2025-12-09 ミュンヘン大学(LMU)

© Philippe Ciais
<関連情報>
- https://www.lmu.de/en/newsroom/news-overview/news/risk-to-amazon-rainforest-from-land-use-and-climate-change-9de5aafe.html
- https://www.pnas.org/doi/abs/10.1073/pnas.2418813122
アマゾンの森林は、人為的な気候変動と土地利用の変化という二重の圧力により、深刻な衰退に直面している Amazon forest faces severe decline under the dual pressures of anthropogenic climate change and land-use change
Selma Bultan, Yiannis Moustakis, Sebastian Bathiany, +3 , and Julia Pongratz
Proceedings of the National Academy of Sciences Published:December 8, 2025
DOI:https://doi.org/10.1073/pnas.2418813122
Significance
The Amazon, the world’s largest rainforest and a potential tipping element in the Earth System, faces increasing pressures from deforestation and global warming. Understanding the individual and combined impacts of these pressures is critical for anticipating the risk of widespread forest collapse. Our study offers crucial perspectives on the effects of land-use change and climate change on forest vulnerability. We identify a global warming threshold of 2.3 °C beyond which forest decline accelerates nonlinearly. This is accompanied by a growing risk of abrupt forest loss, indicating a decline in ecosystem functions and resilience. Our findings highlight the need for immediate policy action to prevent cascading ecological and climatic impacts that extend far beyond the Amazon itself.
Abstract
The Amazon is a key climate system component, hotspot of biodiversity and many other ecosystem functions. However, progressive rainforest degradation, driven by anthropogenic climate change and land-use change, is increasing the risk of a large-scale critical ecosystem transition. Previous studies highlight forest vulnerability to isolated or combined climate change and land-use pressures, but have not disentangled individual driver contributions.

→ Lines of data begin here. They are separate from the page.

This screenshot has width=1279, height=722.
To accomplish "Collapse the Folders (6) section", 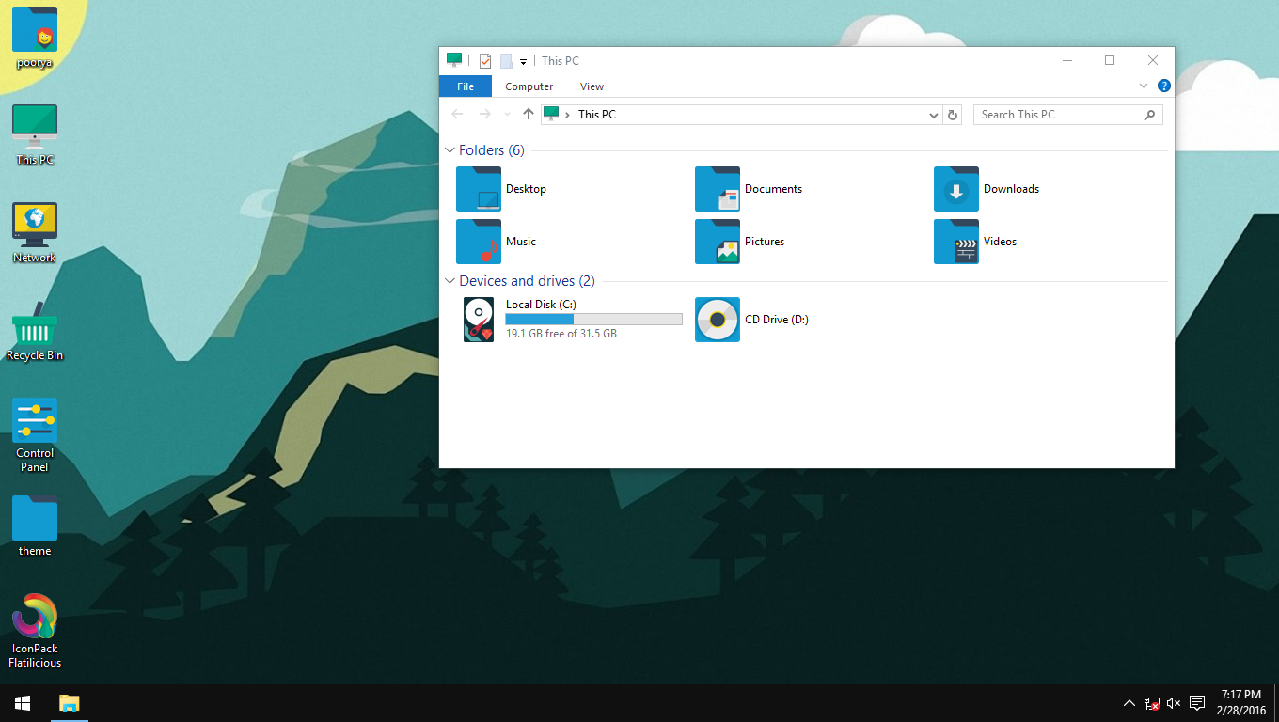I will (x=450, y=149).
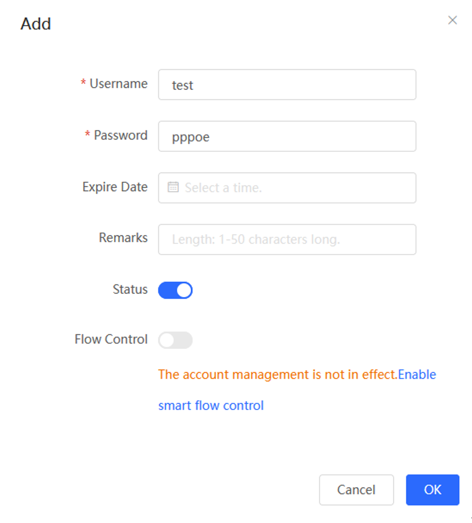Click the Username field containing test
The width and height of the screenshot is (472, 523).
[287, 85]
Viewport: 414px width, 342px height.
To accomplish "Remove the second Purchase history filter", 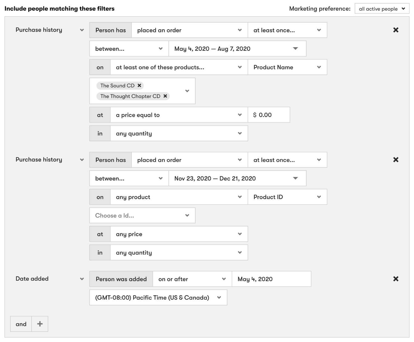I will [396, 160].
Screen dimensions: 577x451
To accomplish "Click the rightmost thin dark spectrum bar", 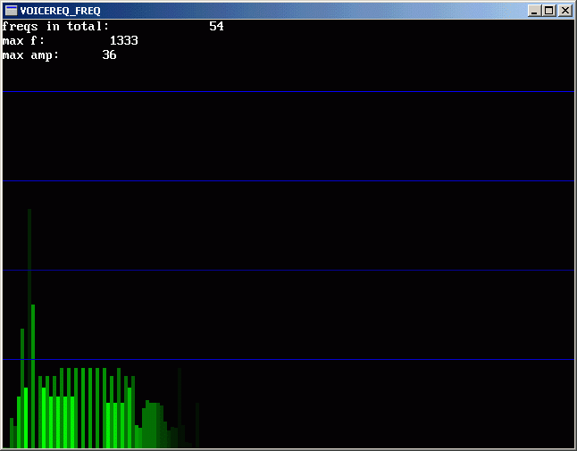I will point(197,425).
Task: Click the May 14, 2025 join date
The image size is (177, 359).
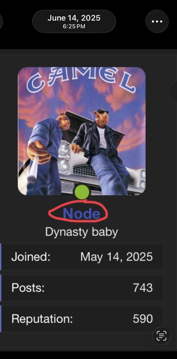Action: pyautogui.click(x=116, y=257)
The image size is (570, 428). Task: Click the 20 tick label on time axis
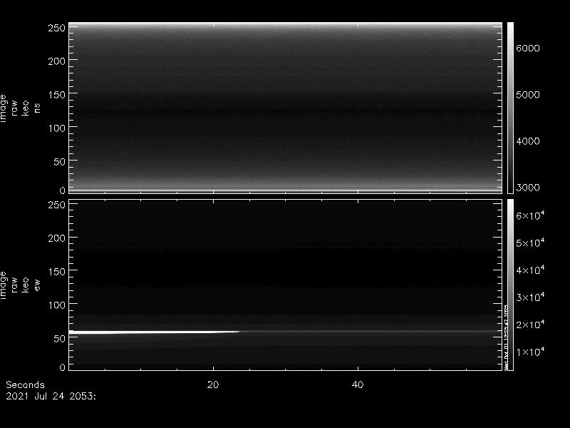pos(212,384)
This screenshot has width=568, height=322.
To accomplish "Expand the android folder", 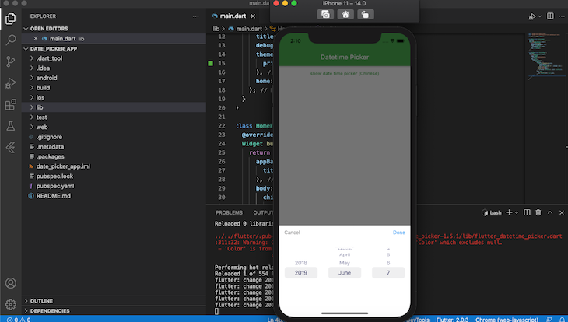I will pos(47,78).
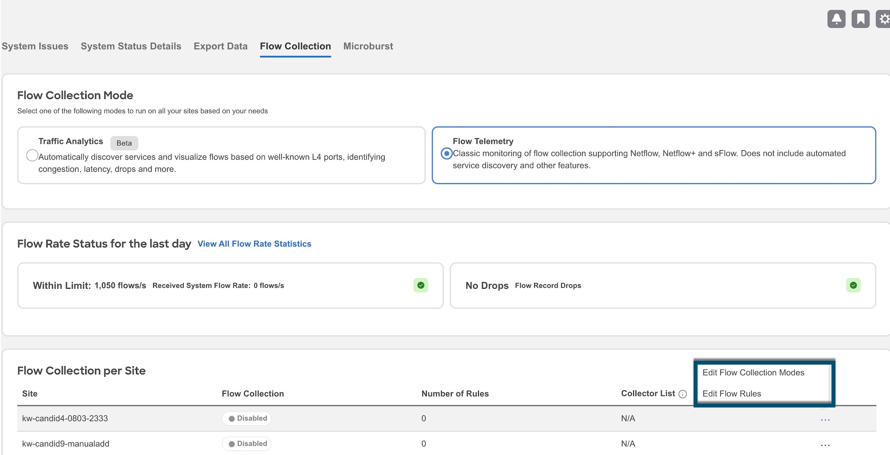Click View All Flow Rate Statistics link
This screenshot has height=455, width=890.
pyautogui.click(x=254, y=243)
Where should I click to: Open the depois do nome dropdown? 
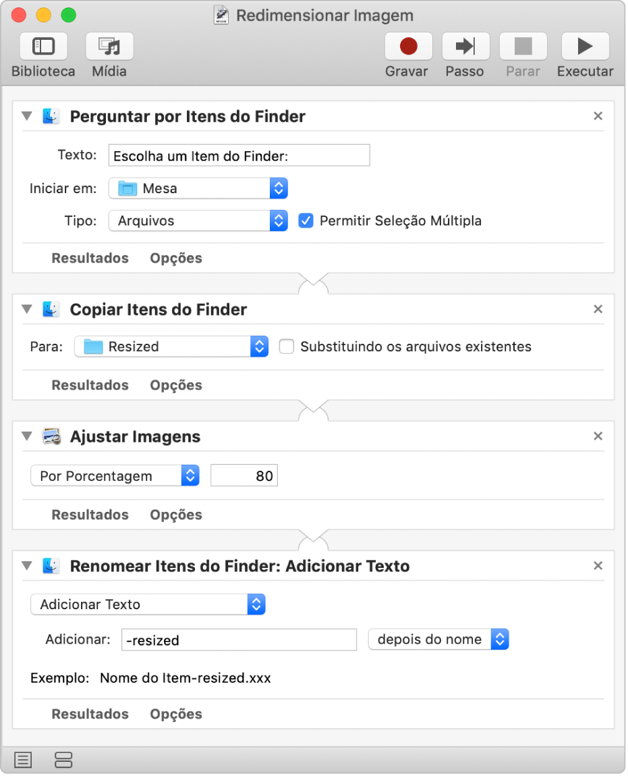438,639
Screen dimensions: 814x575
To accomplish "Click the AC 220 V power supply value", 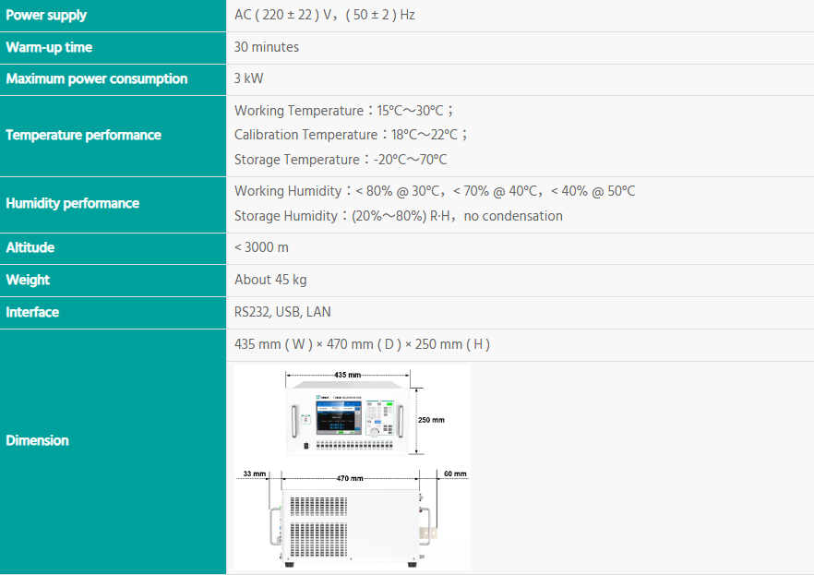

This crucial knowledge gap needs to be addressed for a holistic understanding of the risks that the rainforest is facing. Combining Earth System Model data with a robust detection and attribution framework, we assess forest decline under individual and combined pressures of climate change and land-use change. We assess abrupt shifts and nonlinearities in local and basin-wide forest decline to reveal signs of resilience loss and potentially imminent forest transitions. We identify land-use change as the dominant driver of past degradation, accounting for 80% of the historical (1950 to 2014) forest decline. Future projections reveal that up to 38% of the mid-20th century forest area could be lost by 2100, with 25% caused by continued deforestation and 13% caused by unmitigated global warming. Importantly, the risk of abrupt rather than gradual forest decline increases as global warming progresses, with a strong nonlinear trend beyond a threshold of 2.3°. These findings highlight a substantial risk of a large-scale transition, with potentially devastating consequences for the global climate system, regional water and carbon cycles, human livelihoods, and biodiversity. Limiting this risk requires rigorous forest protection and climate mitigation in line with the Paris Agreement.